TRECHO DO DOCUMENTO:
• • • •

06 agosto, 2020

O troco

Texto: Jorge Remígio
João Pessoa - PB
Agosto/2020


Chegamos ao ano de 1970 e Custódia ainda detinha uma das maiores feiras das cidades do sertão pernambucano. 

O aglomerado tomava quase todos os espaços geográficos da pequena cidade e, naquela época, a população rural superava e muito a quantidade de pessoas que habitavam a urbe. 

Então, um dia de segunda feira era um dia todo especial. A população mais que duplicava com a “invasão” das pessoas vindas dos sítios e de muitas cidades circunvizinhas, as quais vinham tanto negociar, expor seus produtos, como também adquirir outras mercadorias. 

Tinha ruas inteiras que comportavam produtos específicos, como: feira das frutas, onde também se vendia verduras, cocadas de umbu, bolos de mandioca e de batata, caldo de cana, raspa-raspa, sem falar nas barracas que serviam os deliciosos pratos de bodes guisados. 

Ruas onde se encontrava uma variedade de calçados, tecidos, estivas e tudo que se possa imaginar. A feira era tão intensa, que os jovens e crianças adoravam passear naquele “mar de gente”. 

Mas, meu intuito não é escrever sobre a antiga feira de Custódia, e sim, sobre a bodega do meu avô Samuel Carneiro de Farias no dia da feira. 

As bodegas eram lotadas nesse dia, pois supermercados ou mesmo mercadinhos ainda inexistiam.

• • • •

INFORMAÇÕES FORNECIDAS:
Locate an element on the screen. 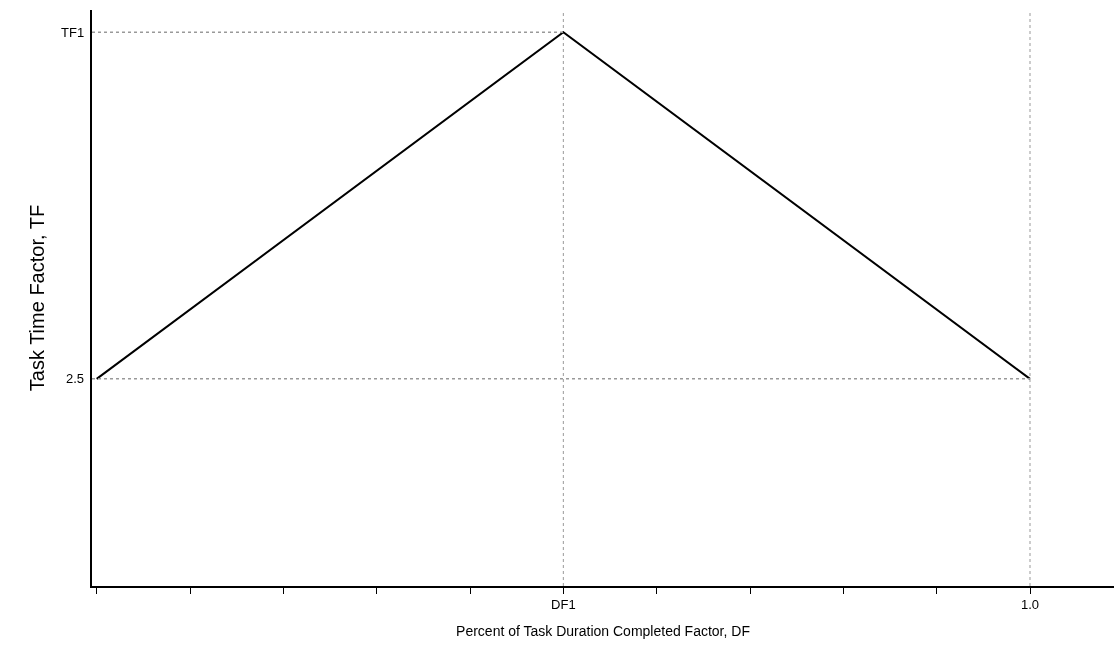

• • • •

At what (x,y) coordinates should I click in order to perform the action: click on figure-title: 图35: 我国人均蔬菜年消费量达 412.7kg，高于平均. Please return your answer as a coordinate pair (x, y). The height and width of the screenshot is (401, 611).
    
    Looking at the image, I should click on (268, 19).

• • • •

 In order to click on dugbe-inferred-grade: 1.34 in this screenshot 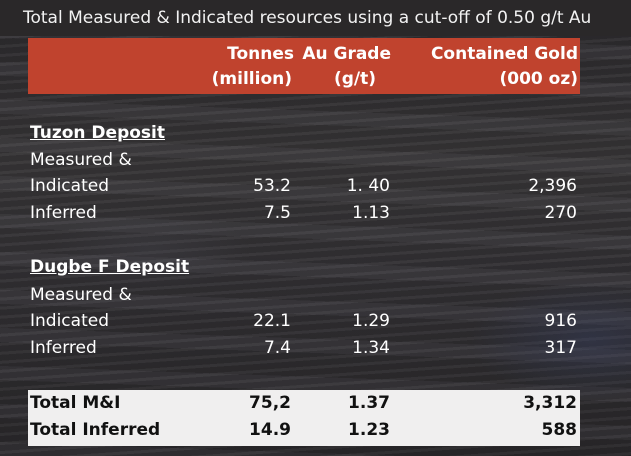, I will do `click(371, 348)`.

• • • •

QUESTÕES DE ESTUDO:
a) Responda com base no texto sobre a feira de Custódia:
(i) Em que ano se passa a situação descrita no início?
(ii) Em que dia da semana acontecia a feira?
(iii) Por que as bodegas ficavam lotadas no dia da feira?
b) Repita, sem nenhuma alteração, a passagem do texto sobre a feira de Custódia que vai de "06 agosto, 2020" até "adquirir outras mercadorias.".

GABARITO:
a)
(i) Em 1970.
(ii) Na segunda-feira.
(iii) Porque supermercados ou mesmo mercadinhos ainda não existiam.

b)
06 agosto, 2020

O troco

Texto: Jorge Remígio
João Pessoa - PB
Agosto/2020


Chegamos ao ano de 1970 e Custódia ainda detinha uma das maiores feiras das cidades do sertão pernambucano. 

O aglomerado tomava quase todos os espaços geográficos da pequena cidade e, naquela época, a população rural superava e muito a quantidade de pessoas que habitavam a urbe. 

Então, um dia de segunda feira era um dia todo especial. A população mais que duplicava com a “invasão” das pessoas vindas dos sítios e de muitas cidades circunvizinhas, as quais vinham tanto negociar, expor seus produtos, como também adquirir outras mercadorias.